Со сверхъестественной учтивостью он протягивал стакан, полный ароматного коньяка, Леетшу, дрожащей рукой прикрывшего за собой дверь главного кабинета рейха. Осушив бокал, оберштурмфюрер кивнул, щелкнул каблуками, вскидывая руку, и направился к выходу, с облегчением ощущая, как под действием алкоголя затягиваются глубокие царапины в его мозгу.
— Серьезно? — майор Бец поднял свой единственный, но от того не менее удивленный глаз на заляпанный грязью синий мундир следователя крипо, вытянувшегося перед ним по струнке. Глаз опустился и снова пробежал по тексту, плотно набранному на официальном бланке Имперской службы безопасности. Минуту он разглядывал подпись и личную печать группенфюрера и, пожав плечами, вернул документы следователю.
— Почему в грязи? — поинтересовался майор, толком не понимая, раздражаться ему или радушно принять необычного гостя из Берлина.
— Воздушный налет, — объяснил Леетш, смущенно краснея. — Пришлось укрываться в придорожной канаве.
— И как вы объясните ваш приезд? — меланхолично возмутился Бец. — Мы ждем приказ об эвакуации уже полгода. Русские рвутся к Берлину, но вместо укрепления обороны столицы рейха нам сначала шлют подкрепление, половина которого тонет в ледяных водах Балтийского моря, а теперь еще и ищейку РСХА. Решили, что в ряды нашей «дивизии клинков» затесались коммунисты и евреи? Отличный способ поднять боевой дух моим солдатам в преддверии решающей битвы с «Иванами» — начать выискивать среди них предателей…

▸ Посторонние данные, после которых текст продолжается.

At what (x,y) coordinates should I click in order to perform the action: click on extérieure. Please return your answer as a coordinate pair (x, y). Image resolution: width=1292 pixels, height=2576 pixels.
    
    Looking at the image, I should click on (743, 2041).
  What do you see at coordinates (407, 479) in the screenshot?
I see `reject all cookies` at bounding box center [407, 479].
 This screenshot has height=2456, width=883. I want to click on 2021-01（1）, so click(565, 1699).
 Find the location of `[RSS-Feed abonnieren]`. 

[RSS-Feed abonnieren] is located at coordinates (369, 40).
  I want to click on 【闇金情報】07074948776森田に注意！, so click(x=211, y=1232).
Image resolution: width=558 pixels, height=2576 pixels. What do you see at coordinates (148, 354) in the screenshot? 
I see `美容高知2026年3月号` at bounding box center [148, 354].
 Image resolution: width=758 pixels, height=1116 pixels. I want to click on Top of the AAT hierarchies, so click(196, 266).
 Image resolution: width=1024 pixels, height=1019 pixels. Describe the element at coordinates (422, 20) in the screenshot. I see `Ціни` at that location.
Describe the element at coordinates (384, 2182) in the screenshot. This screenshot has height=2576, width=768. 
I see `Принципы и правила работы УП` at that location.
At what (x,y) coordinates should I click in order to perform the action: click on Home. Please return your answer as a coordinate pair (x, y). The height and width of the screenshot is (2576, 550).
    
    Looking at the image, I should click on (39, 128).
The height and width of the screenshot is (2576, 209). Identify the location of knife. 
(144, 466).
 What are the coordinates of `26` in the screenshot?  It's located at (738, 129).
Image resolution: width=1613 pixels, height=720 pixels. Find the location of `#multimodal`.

Леетш на мгновение закрыл глаза, пытаясь заглушить боль от царапающего шепота, с удвоенной силой зазвучавшего в его голове, и вежливым, но твердым тоном прервал майора:
— Я занимаюсь расследованием уголовного преступления, господин майор. Мне нет дела до национальности и политических взглядов ваших солдат. Один из них изнасиловал и убил девушку. Моя задача найти его, задержать и доставить для справедливого суда в Берлин.
— Серьезно? — глаз майора Беца выражал куда больше удивления, чем было доступно человеку с полным комплектом органов зрения. — Вы, рискуя жизнью, проделали долгий путь в наши курляндские болота, пережили воздушный налет, и все ради того, чтобы найти и покарать преступника, который и так обречен самим своим присутствием здесь? Чем виселица Плетцензее лучше русской пули?
— Смерть в бою — слишком почетная для человека, совершившего такое преступление, — ответил Леетш. — Вы же, господин майор, недооцениваете общую ситуацию. Наш Рейх твердо стоит на ногах. Все его институты исправно работают, и мое прибытие сюда говорит лишь о том, что каждый член нашего общества четко выполняет свою функцию, и вы сражаетесь в этих болотах не за агонизирующего колосса, а за крепко стоящее на ногах и заботящееся о своем народе отечество. И пока жив хоть один верный своему долгу немец, германское правосудие будут эффективно действовать в любой точке великого рейха. Нет причин удивляться моему приезду.